On Tue, Sep 27, 2016 at 7:34 PM, Josh Elser <jo...@gmail.com> wrote:

> Hi Mario,
>
> There is no perfect answer here. It's going to be dependent on your
> application latency requirements, data layout, and available hardware
> resources.
>
> In general, we recommend "hundreds of tablets" per tabletserver. This
> should be a decent starting ponit. As you develop more and are able to run
> some experimentations with your application, you might find that more or
> less tablets are actually beneficial (for one reason or another).
>
> I'm not sure what a maximum number of tablets would be per tserver.
> Probably 10's of thousands? It quite depends (again) on the hardware
> resources available.
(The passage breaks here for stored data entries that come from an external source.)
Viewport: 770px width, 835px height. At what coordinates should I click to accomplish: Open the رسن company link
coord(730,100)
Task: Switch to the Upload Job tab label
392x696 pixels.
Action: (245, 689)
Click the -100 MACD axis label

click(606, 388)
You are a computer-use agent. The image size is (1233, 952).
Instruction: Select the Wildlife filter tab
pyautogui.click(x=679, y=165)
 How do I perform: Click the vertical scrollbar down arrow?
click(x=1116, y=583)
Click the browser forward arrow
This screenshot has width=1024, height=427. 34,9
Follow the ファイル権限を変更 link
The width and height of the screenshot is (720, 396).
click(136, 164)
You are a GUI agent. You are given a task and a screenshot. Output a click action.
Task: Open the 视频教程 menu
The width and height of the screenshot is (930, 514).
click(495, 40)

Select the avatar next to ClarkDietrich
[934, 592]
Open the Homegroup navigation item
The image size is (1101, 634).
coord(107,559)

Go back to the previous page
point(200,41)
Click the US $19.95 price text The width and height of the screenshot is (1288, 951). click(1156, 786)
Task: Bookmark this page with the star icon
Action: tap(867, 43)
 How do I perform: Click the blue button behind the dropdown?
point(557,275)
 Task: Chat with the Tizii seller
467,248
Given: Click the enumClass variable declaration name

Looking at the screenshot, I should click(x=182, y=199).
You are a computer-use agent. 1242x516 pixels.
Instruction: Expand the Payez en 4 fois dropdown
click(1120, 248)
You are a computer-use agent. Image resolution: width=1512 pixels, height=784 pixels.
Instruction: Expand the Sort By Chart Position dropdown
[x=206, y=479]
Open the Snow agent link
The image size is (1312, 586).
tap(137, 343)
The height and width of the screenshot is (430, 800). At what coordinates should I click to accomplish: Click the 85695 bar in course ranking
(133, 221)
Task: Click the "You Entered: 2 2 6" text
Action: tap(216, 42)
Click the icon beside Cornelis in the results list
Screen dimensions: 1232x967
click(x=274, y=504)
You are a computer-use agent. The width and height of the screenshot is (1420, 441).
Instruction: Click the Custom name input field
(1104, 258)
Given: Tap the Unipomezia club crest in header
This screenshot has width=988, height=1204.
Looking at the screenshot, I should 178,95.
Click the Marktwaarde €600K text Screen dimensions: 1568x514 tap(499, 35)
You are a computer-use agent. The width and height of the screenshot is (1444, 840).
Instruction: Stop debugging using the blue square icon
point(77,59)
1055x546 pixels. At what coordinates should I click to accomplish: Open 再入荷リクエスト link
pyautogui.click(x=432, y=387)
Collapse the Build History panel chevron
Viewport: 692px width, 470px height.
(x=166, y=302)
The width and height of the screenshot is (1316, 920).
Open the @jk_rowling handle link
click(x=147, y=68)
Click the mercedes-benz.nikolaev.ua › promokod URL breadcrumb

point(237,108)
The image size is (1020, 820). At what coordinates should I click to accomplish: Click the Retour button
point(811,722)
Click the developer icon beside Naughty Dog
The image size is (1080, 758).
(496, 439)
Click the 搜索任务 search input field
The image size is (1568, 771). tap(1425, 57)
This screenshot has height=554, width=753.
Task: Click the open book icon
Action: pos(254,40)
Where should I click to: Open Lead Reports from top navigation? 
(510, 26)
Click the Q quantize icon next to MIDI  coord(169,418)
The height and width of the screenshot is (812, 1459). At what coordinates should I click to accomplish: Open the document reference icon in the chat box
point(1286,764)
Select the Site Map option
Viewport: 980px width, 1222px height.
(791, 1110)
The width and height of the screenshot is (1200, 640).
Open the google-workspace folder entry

The master is also a single entity managing the
> assignment of each of those tablets -- eventually, just iterating over
> tablets will take more and more time in the Master. Additionally, each
> Tablet represents some additional amount of memory in the TabletServer's
> JVM heap.
>
> Sorry this isn't clear-cut answer -- maybe we can do a better job
> encapsulating the important metrics in the docs somewhere?  You're
> certainly not the first to ask this question :)
>
> - Josh
>
> Mario Pastorelli wrote:
>
>> Hey,
>>
>> I would like to know what is the maximum and recommended number of
>> tablets that we should have per machine. Right now is some clusters we
>> have thousands of tablets and the number of tables will increase in
>> future. Eventually, we will have to add new machines to our clusters and
>> a recommended number could help us decide the size of the new cluster.
>>
>> Thanks
>> Mario
>>
>> --
>> Mario Pastorelli| TERALYTICS
>>
>> *software engineer*
>>
>> Teralytics AG | Zollstrasse 62 | 8005 Zurich | Switzerland
>> phone:+41794381682
>> email: mario.pastorelli@teralytics.ch
>> <ma...@teralytics.ch>
>> www.teralytics.net <http://www.teralytics.net/>
>>
>> Company registration number: CH-020.3.037.709-7 | Trade register Canton
>> Zurich
>> Board of directors: Georg Polzer, Luciano Franceschina, Mark Schmitz,
>> Yann de Vries
>>
>> This e-mail message contains confidential information which is for the
>> sole attention and use of the intended recipient. Please notify us at
>> once if you think that it may not be intended for you and delete it
>> immediately.
>>
>>


-- 
Mario Pastorelli | TERALYTICS

*software engineer*

Teralytics AG | Zollstrasse 62 | 8005 Zurich | Switzerland
phone: +41794381682
email: mario.pastorelli@teralytics.ch
www.teralytics.net

Company registration number: CH-020.3.037.709-7 | Trade register Canton
Zurich
Board of directors: Georg Polzer, Luciano Franceschina, Mark Schmitz, Yann
de Vries

This e-mail message contains confidential information which is for the sole
attention and use of the intended recipient. Please notify us at once if
you think that it may not be intended for you and delete it immediately.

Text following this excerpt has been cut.